▸ Exercise objective: Repeat the listing in full, word for word.

▸ Extracted material:
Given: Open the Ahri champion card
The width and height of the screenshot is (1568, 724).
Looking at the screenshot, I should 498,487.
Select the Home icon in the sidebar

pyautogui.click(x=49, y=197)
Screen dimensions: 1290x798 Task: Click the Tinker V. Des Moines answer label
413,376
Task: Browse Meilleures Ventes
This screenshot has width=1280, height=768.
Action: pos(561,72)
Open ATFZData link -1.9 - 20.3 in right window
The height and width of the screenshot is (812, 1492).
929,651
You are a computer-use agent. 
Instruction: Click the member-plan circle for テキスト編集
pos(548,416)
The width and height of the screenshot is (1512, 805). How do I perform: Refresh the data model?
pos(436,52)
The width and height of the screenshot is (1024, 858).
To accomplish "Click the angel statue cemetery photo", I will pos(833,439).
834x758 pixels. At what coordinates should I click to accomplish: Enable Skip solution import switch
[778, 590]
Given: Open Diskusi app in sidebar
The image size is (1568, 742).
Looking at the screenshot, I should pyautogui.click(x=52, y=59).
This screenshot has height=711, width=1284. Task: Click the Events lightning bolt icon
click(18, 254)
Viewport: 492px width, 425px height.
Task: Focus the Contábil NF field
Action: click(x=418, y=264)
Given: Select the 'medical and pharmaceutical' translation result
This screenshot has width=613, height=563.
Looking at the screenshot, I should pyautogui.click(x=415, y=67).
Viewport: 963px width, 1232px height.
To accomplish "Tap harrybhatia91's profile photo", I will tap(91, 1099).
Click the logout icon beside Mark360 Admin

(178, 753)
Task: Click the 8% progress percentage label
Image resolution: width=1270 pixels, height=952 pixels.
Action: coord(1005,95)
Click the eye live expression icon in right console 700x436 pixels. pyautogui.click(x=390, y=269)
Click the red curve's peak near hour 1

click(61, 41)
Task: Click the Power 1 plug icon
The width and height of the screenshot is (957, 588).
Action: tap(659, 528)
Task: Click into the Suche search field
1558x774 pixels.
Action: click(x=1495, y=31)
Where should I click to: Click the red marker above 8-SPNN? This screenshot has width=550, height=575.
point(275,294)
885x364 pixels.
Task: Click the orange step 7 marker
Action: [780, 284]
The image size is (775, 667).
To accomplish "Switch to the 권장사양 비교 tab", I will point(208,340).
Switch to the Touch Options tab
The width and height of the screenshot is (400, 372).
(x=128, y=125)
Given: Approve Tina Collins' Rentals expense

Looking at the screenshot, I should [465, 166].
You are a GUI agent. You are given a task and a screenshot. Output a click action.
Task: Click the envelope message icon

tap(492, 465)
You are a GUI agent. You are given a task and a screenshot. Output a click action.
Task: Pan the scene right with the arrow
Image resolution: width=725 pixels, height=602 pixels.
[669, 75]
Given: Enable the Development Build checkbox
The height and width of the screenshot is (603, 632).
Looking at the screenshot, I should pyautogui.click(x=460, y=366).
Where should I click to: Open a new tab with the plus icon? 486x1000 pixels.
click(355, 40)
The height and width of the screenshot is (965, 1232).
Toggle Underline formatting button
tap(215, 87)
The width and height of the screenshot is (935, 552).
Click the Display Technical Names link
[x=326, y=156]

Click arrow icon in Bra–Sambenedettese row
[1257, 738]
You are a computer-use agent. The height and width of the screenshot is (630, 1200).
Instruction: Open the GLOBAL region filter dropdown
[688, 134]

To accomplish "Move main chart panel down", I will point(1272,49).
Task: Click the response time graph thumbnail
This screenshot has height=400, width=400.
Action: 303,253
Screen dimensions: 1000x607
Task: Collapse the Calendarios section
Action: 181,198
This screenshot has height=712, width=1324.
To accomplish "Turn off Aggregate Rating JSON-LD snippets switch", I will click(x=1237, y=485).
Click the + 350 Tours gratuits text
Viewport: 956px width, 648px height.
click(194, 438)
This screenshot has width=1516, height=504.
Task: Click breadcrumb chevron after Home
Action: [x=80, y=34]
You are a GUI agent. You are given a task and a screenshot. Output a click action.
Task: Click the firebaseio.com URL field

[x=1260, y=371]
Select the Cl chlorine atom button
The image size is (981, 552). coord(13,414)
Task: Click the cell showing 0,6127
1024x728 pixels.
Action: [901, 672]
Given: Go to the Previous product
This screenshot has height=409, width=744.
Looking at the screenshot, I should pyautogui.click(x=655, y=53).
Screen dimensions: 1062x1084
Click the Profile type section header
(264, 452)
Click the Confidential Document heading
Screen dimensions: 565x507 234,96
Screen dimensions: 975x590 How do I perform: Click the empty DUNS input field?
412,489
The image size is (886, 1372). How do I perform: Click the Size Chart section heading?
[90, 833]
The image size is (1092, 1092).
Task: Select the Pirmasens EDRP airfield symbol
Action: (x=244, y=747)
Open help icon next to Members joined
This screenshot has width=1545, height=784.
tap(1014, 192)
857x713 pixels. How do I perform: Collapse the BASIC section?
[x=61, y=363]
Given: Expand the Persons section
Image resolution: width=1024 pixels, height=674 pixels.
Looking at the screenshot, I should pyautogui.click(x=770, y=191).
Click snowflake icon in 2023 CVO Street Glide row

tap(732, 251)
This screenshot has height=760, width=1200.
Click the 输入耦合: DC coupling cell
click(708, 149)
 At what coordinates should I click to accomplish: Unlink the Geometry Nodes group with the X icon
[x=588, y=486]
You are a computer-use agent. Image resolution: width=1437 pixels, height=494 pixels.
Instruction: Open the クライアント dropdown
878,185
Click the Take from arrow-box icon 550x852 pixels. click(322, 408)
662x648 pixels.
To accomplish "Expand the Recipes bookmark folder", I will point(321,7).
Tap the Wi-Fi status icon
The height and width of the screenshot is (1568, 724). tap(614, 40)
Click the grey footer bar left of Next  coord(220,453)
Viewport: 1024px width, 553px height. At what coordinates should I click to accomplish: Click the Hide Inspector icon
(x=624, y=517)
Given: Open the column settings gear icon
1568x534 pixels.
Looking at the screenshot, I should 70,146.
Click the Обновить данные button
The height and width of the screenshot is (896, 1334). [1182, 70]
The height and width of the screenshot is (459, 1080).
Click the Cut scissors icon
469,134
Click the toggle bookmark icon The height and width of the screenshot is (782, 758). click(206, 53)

▸ Reply:
Given: Open the Ahri champion card
The width and height of the screenshot is (1568, 724).
Looking at the screenshot, I should 498,487.
Select the Home icon in the sidebar

pyautogui.click(x=49, y=197)
Screen dimensions: 1290x798 Task: Click the Tinker V. Des Moines answer label
413,376
Task: Browse Meilleures Ventes
This screenshot has width=1280, height=768.
Action: pos(561,72)
Open ATFZData link -1.9 - 20.3 in right window
The height and width of the screenshot is (812, 1492).
929,651
You are a computer-use agent. 
Instruction: Click the member-plan circle for テキスト編集
pos(548,416)
The width and height of the screenshot is (1512, 805). How do I perform: Refresh the data model?
pos(436,52)
The width and height of the screenshot is (1024, 858).
To accomplish "Click the angel statue cemetery photo", I will pos(833,439).
834x758 pixels. At what coordinates should I click to accomplish: Enable Skip solution import switch
[778, 590]
Given: Open Diskusi app in sidebar
The image size is (1568, 742).
Looking at the screenshot, I should pyautogui.click(x=52, y=59).
This screenshot has height=711, width=1284. Task: Click the Events lightning bolt icon
click(18, 254)
Viewport: 492px width, 425px height.
Task: Focus the Contábil NF field
Action: click(x=418, y=264)
Given: Select the 'medical and pharmaceutical' translation result
This screenshot has width=613, height=563.
Looking at the screenshot, I should pyautogui.click(x=415, y=67).
Viewport: 963px width, 1232px height.
To accomplish "Tap harrybhatia91's profile photo", I will tap(91, 1099).
Click the logout icon beside Mark360 Admin

(178, 753)
Task: Click the 8% progress percentage label
Image resolution: width=1270 pixels, height=952 pixels.
Action: coord(1005,95)
Click the eye live expression icon in right console 700x436 pixels. pyautogui.click(x=390, y=269)
Click the red curve's peak near hour 1

click(61, 41)
Task: Click the Power 1 plug icon
The width and height of the screenshot is (957, 588).
Action: tap(659, 528)
Task: Click into the Suche search field
1558x774 pixels.
Action: click(x=1495, y=31)
Where should I click to: Click the red marker above 8-SPNN? This screenshot has width=550, height=575.
point(275,294)
885x364 pixels.
Task: Click the orange step 7 marker
Action: [780, 284]
The image size is (775, 667).
To accomplish "Switch to the 권장사양 비교 tab", I will point(208,340).
Switch to the Touch Options tab
The width and height of the screenshot is (400, 372).
(x=128, y=125)
Given: Approve Tina Collins' Rentals expense

Looking at the screenshot, I should [465, 166].
You are a GUI agent. You are given a task and a screenshot. Output a click action.
Task: Click the envelope message icon

tap(492, 465)
You are a GUI agent. You are given a task and a screenshot. Output a click action.
Task: Pan the scene right with the arrow
Image resolution: width=725 pixels, height=602 pixels.
[669, 75]
Given: Enable the Development Build checkbox
The height and width of the screenshot is (603, 632).
Looking at the screenshot, I should pyautogui.click(x=460, y=366).
Where should I click to: Open a new tab with the plus icon? 486x1000 pixels.
click(355, 40)
The height and width of the screenshot is (965, 1232).
Toggle Underline formatting button
tap(215, 87)
The width and height of the screenshot is (935, 552).
Click the Display Technical Names link
[x=326, y=156]

Click arrow icon in Bra–Sambenedettese row
[1257, 738]
You are a computer-use agent. The height and width of the screenshot is (630, 1200).
Instruction: Open the GLOBAL region filter dropdown
[688, 134]

To accomplish "Move main chart panel down", I will point(1272,49).
Task: Click the response time graph thumbnail
This screenshot has height=400, width=400.
Action: 303,253
Screen dimensions: 1000x607
Task: Collapse the Calendarios section
Action: 181,198
This screenshot has height=712, width=1324.
To accomplish "Turn off Aggregate Rating JSON-LD snippets switch", I will click(x=1237, y=485).
Click the + 350 Tours gratuits text
Viewport: 956px width, 648px height.
click(194, 438)
This screenshot has width=1516, height=504.
Task: Click breadcrumb chevron after Home
Action: [x=80, y=34]
You are a GUI agent. You are given a task and a screenshot. Output a click action.
Task: Click the firebaseio.com URL field

[x=1260, y=371]
Select the Cl chlorine atom button
The image size is (981, 552). coord(13,414)
Task: Click the cell showing 0,6127
1024x728 pixels.
Action: [901, 672]
Given: Go to the Previous product
This screenshot has height=409, width=744.
Looking at the screenshot, I should pyautogui.click(x=655, y=53).
Screen dimensions: 1062x1084
Click the Profile type section header
(264, 452)
Click the Confidential Document heading
Screen dimensions: 565x507 234,96
Screen dimensions: 975x590 How do I perform: Click the empty DUNS input field?
412,489
The image size is (886, 1372). How do I perform: Click the Size Chart section heading?
[90, 833]
The image size is (1092, 1092).
Task: Select the Pirmasens EDRP airfield symbol
Action: (x=244, y=747)
Open help icon next to Members joined
This screenshot has width=1545, height=784.
tap(1014, 192)
857x713 pixels. How do I perform: Collapse the BASIC section?
[x=61, y=363]
Given: Expand the Persons section
Image resolution: width=1024 pixels, height=674 pixels.
Looking at the screenshot, I should pyautogui.click(x=770, y=191).
Click snowflake icon in 2023 CVO Street Glide row

tap(732, 251)
This screenshot has height=760, width=1200.
Click the 输入耦合: DC coupling cell
click(708, 149)
 At what coordinates should I click to accomplish: Unlink the Geometry Nodes group with the X icon
[x=588, y=486]
You are a computer-use agent. Image resolution: width=1437 pixels, height=494 pixels.
Instruction: Open the クライアント dropdown
878,185
Click the Take from arrow-box icon 550x852 pixels. click(322, 408)
662x648 pixels.
To accomplish "Expand the Recipes bookmark folder", I will point(321,7).
Tap the Wi-Fi status icon
The height and width of the screenshot is (1568, 724). tap(614, 40)
Click the grey footer bar left of Next  coord(220,453)
Viewport: 1024px width, 553px height. At what coordinates should I click to accomplish: Click the Hide Inspector icon
(x=624, y=517)
Given: Open the column settings gear icon
1568x534 pixels.
Looking at the screenshot, I should 70,146.
Click the Обновить данные button
The height and width of the screenshot is (896, 1334). [1182, 70]
The height and width of the screenshot is (459, 1080).
Click the Cut scissors icon
469,134
Click the toggle bookmark icon The height and width of the screenshot is (782, 758). click(206, 53)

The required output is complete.